On “Ventura,” .Paak exudes unbridled joy over intricately sewn-together production that sounds the way sequin glitters – that is, sequin that’s softly floating to the bottom of a glass of Hennessy. There are horns, keys, string sections and even a lively guitar here and there, but regardless of the instrument in question, the end result is endlessly catchy and enthusing. On “Reachin’ 2 Much,” a mid-song beat switch gives way to .Paak and Lalah Hathaway splitting lines about a forced relationship that isn’t working out no matter how much (and maybe because of how much) effort the nameless lover puts into it. On “Yada Yada,” .Paak swaggers around with a huge smile, even admitting, “When the dreams become reality / It’s hard to keep a smile off the mug,” before an upbeat piano solo takes the song home in classy fashion. No matter what .Paak is doing on “Ventura,” he seems to be doing it with a wink, advising us to beam through it all just as he does.

It’s hard to pick favorites on “Ventura” because of how consistent yet simultaneously varied the album is. There’s the carefree summer banger that feels like it was made to be played in an outdoor arena on a warm July day in “Jet Black”; there’s the soul-and-horn-laden valiance of “King James” that rings of unperturbed happiness in the face of constant oppression and inequality; and there’s even the wonky funk of “What Can We Do?” that features unreleased vocals from the deceased West Coast legend Nate Dogg. “Ventura” wears many different hats, but at the same time feels exceedingly cohesive in its execution and undeniable groove.

It’s no secret that I didn’t like “Oxnard,” the album that preceded “Ventura.” I even wrote an article for The New Hampshire where I theorized that maybe it was .Paak getting rid of his nose ring that led to the hiccup in his discography. I found “Oxnard” to be far too all over the place and thought that it squandered most of .Paak’s talents in favor of strange experimentation that didn’t pan out. I’ve always had the theory that it was Dr. Dre’s fault; his out-of-date touch smudging the album might’ve been a big reason for
its disappointing execution. Regardless, “Oxnard” just didn’t feel like an Anderson .Paak album through and through, which is why, when he announced “Ventura” only months later, I was ecstatic. He didn’t lose his silky-smooth touch that made me feel as if I could pull off a turtle neck and septum nose piercing at the same time (which in reality would make me look like I was dressed up for a Halloween costume party in May); he just had a little mishap that would be reconciled by releasing another classic neo-soul joint.

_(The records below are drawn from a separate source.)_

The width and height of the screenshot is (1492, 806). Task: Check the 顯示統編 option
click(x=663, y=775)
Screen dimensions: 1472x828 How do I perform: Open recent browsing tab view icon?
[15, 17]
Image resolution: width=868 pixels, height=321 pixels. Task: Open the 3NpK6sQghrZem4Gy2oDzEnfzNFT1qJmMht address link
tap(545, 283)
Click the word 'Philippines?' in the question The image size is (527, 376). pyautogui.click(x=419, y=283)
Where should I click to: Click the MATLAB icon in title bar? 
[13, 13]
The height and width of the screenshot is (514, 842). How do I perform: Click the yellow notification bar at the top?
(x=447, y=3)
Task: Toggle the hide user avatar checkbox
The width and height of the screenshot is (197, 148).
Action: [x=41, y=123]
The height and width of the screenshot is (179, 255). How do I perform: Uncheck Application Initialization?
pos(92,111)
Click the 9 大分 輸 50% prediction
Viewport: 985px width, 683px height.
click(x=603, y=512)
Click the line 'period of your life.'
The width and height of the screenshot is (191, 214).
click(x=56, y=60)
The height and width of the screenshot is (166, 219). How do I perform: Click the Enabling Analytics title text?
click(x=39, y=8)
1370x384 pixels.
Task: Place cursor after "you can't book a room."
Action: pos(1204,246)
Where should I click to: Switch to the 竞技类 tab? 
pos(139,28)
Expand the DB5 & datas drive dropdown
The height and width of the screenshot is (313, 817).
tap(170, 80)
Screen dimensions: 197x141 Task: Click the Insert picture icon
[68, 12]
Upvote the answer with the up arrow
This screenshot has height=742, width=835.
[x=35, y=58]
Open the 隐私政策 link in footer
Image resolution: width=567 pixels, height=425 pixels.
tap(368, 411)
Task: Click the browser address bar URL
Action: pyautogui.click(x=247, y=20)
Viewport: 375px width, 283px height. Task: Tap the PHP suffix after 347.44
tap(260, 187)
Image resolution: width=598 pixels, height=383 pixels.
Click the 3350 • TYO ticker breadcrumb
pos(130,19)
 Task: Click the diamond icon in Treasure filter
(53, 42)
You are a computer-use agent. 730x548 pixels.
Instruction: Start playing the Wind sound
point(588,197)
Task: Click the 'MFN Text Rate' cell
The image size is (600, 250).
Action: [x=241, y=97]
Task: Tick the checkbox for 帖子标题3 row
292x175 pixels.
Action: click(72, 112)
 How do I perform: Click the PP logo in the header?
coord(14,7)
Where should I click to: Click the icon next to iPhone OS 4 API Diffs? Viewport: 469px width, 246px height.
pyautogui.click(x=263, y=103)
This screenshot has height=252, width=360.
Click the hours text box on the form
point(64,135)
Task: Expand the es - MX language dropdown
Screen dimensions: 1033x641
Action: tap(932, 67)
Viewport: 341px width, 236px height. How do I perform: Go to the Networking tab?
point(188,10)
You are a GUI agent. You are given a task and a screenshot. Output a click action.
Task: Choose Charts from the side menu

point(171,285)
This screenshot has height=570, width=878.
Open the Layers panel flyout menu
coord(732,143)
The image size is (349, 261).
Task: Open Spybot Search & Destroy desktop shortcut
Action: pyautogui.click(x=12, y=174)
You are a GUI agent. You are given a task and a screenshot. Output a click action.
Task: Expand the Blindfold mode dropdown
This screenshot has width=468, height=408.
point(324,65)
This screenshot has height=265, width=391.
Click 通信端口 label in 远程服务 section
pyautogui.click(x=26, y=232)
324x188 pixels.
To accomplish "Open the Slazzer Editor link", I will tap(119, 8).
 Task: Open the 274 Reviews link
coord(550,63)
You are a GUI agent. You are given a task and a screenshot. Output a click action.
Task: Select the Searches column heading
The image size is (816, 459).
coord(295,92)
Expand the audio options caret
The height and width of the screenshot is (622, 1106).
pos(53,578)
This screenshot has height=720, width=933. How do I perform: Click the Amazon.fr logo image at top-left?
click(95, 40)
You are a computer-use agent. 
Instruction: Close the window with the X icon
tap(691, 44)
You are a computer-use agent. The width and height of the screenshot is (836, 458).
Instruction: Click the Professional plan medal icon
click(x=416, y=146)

Much to my delight, this truly turned out to be the case. On “Ventura,” Anderson .Paak capers and warbles to his heart’s delight, proving (as far as I’m concerned) that he really is our current king of soul music. I mean, who else can rock a beanie, wire-framed glasses, a heather-and-charcoal gray pea coat and a sweater all in the same fit while singing about a love asunder that he aims to fix by morning?

“Ventura” is simply a fun album. It’s meant to be listened to with the windows down on a summer morning without a care in the world. It’s meant to be sung loudly with a smile on your face. No, it’s not Anderson .Paak’s best album, or his most personal, or even his most soulful. But it’s so much fun that none of this even seems to matter.